Foto: Hans Heer | Oberbürgermeister Klaus Zeitler überreicht Yehuda Amichai (links) den Kulturpreis 1981 der Stadt Würzburg. Rechts Staatsministerin Hildegard Hamm-Brücher.
Torsten Schleicher
 |  aktualisiert: 27.04.2023 06:22 Uhr

„Nicht von jetzt, nicht von hier“, der Roman von Jehuda Amichai, ist kein Text, den man in einem Zug „wegliest“. Wirklichkeit und dichterische Erfindung wechseln ebenso wie Schauplätze und Erzählperspektiven, so dass das Etikett „Würzburg-Roman“ zu kurz griffe.

Umfangreiches Veranstaltungsprogramm

Der Roman steht im Mittelpunkt der aktuellen (und bereits angelaufenen) Aktion „Würzburg liest ein Buch“. Der Autor, Sohn eines jüdischen Kaufmanns, wanderte 1935 nach Palästina aus und wurde später einer der angesehensten Dichter Israels. „Nicht von jetzt, nicht von hier“ (1963) erschien erst 1992 in deutscher Übersetzung. Zwar war Jehuda Amichai in Würzburg seit den 1980er Jahren kein Unbekannter, dass der einzige Roman des erfolgreichen Lyrikers jetzt wieder im Fokus der Öffentlichkeit steht, ist jedoch der Initiative des Vereins „Würzburg liest ein Buch“ zu verdanken, der rund um Roman und Autor ein umfangreiches und bis in den Sommer hinein reichendes Veranstaltungsprogramm organisiert hat.

Jehuda Amichai, 1924 als Ludwig Pfeuffer in Würzburg geboren und 2000 in Jerusalem gestorben, lässt seinen Roman zwar im als „Weinburg“ kaum camouflierten Würzburg spielen, doch welche Schauplätze des Romans sind im heutigen Würzburg nachzuvollziehen? Welches Juwel der Roman nicht für nur literarisch, sondern auch (lokal-) historisch interessierte Menschen darstellt, zeigt sich unter anderem in den Führungen, die der Würzburger Stadtheimatpfleger und Amichai-Kenner Hans Steidle innerhalb der Veranstaltungsreihe anbietet. Den Auftakt dazu gab es jüngst beim Weltgästeführertag, als sich circa 60 Teilnehmer unter Steidles Leitung auf die „Spurensuche nach der Stadt Jehuda Amichais“ begaben.

Angezeigte Informationen =>
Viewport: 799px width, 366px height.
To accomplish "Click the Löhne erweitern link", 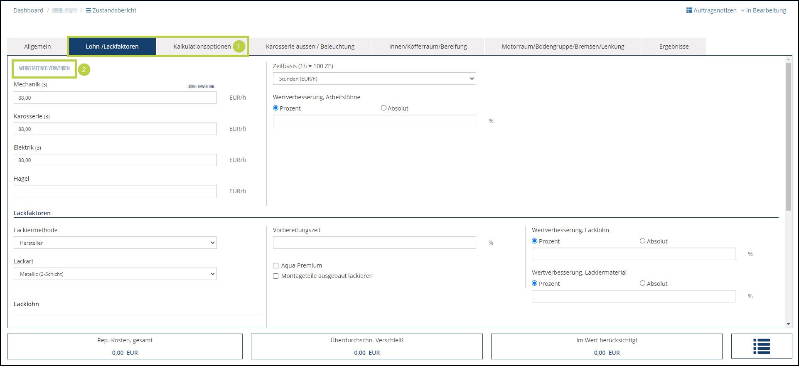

Ihre Aufgabe =>
Beantworten Sie anhand des Textauszugs folgende Fragen:
(a) In welchem Jahr wanderte der Autor nach Palästina aus?
(b) Unter welchem Namen wurde Jehuda Amichai geboren?
(c) Wie viele Teilnehmer begaben sich beim Weltgästeführertag auf die Spurensuche?
Stützen Sie sich ausschließlich auf den Textauszug.

Übungsergebnis =>
(a) 1935
(b) Ludwig Pfeuffer
(c) Circa 60